→ RECORDS SHOWN:
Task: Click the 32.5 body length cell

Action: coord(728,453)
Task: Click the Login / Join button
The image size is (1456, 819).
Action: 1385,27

→ TASK DESCRIPTION:
Reproduce each line of the entries above from the one containing "Task: Click the Login / Join button" through the last, exactly, and no other line.

→ COMPLETED TASK:
Task: Click the Login / Join button
The image size is (1456, 819).
Action: 1385,27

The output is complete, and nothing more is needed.